Today, December 1st, marks the 23rd observance of Day With(out) Art, the art world’s way of observing World AIDS Day. At the time of that first observance in 1989, the AIDS epidemic and public awareness of its extent seemed to reach an apex. With greater understanding of the disease itself—enough to prevent it in many cases, but still not enough to find a cure—the disease that took so many lives during those days and nearly decimated a generation of great artists seems more of a product of that ‘80s era than something still taking lives today. In marking this day of remembrance, artists around the world want to remind us of the magnitude of what we have lost as well as what we have to gain by eliminating the disease.

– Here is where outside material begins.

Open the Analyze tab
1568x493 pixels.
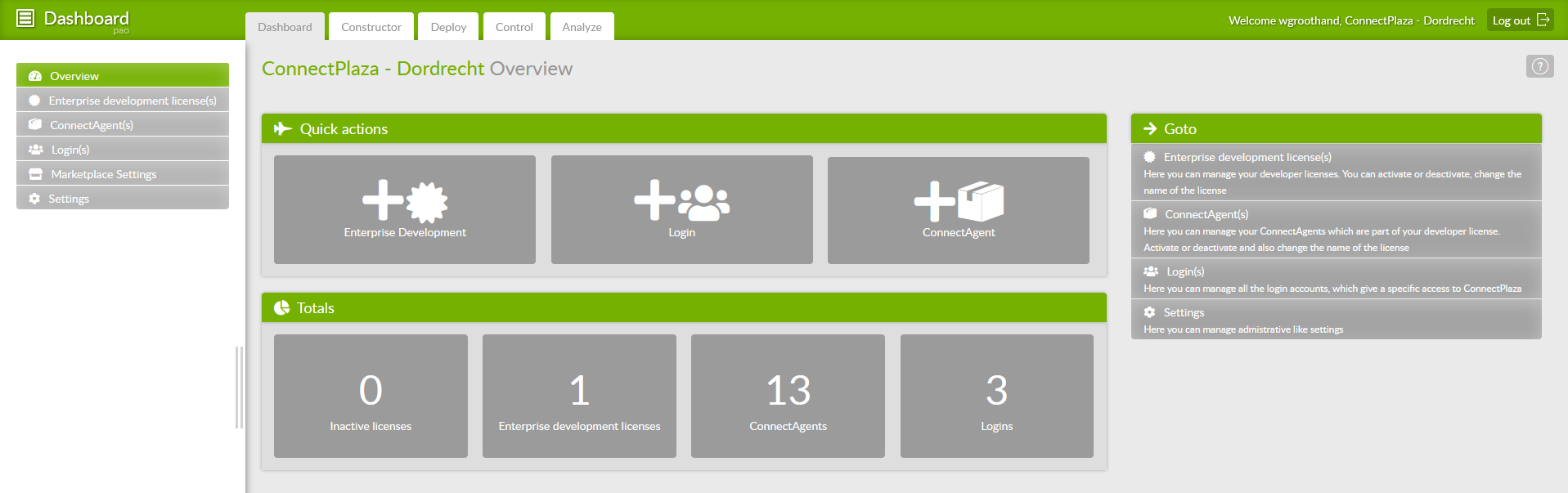(x=582, y=27)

Day With(out) Art began in 1989 as Day Without Art—a national day of political action and somber mourning over the AIDS crisis in which nearly 800 art and AIDS groups participated. Museums either shut down or shrouded their art for the day to symbolize how the deaths of these artists took away the art of their hands. Today, approximately 8,000 museums, galleries, AIDS service organizations, high schools, and colleges both in America and across the world join together to mark Day With(out) Art—a parenthetical addition that allows museums to either shroud art in mourning or display art in celebration of the lives of those taken by AIDS.

For Day With(out) Art 2011, the centerpiece of the observance will be free screenings across the country of a new film titled Untitled (movie poster above). (A list of screening locations can be found here. The trailer can be found here.) Filmmakers Jim Hodges, Encke King, and Carlos Marques da Cruz call their 60-minute snapshot of the AIDS crisis “a non‐linear montage of archival and pop footage [that] conjure[s] up the passionate activism sparked by the early years of the AIDS crisis.” Bouncing between “scenes of tragic brutality and kitschy humor,” Untitled makes references to everything from contemporary news footage to clips from Dynasty. The film takes its Untitled title from the life and work of Felix Gonzalez‐Torres, a Cuban-American artist who called all of his works “Untitled” and who died from AIDS-related complications in 1996.

The beauty of Day With(out) Art to me is how it demonstrates that just as art touches every life, a disease such as AIDS touches every life, either directly or at some degree of separation. Few people may know that an early name for the disease now known as AIDS was “GRID,” or “gay-related immune deficiency.” Scientists soon learned that HIV/AIDS wasn’t exclusively a homosexual disease, yet, as the film Untitled demonstrates, the social stigma remained as politicians turned the search for a cure into a morality play of twisted religious priorities. As C. Everett Koop, Surgeon General under the Reagan Administration during the early days of the AIDS crisis, remarks in the trailer, homophobia is the wrong label for the political climate of that period. It wasn’t fear, Koop concludes. It was hatred. Day With(out) Art aims to erase all fear and all hatred and work towards a future when a World AIDS Day will no longer be necessary.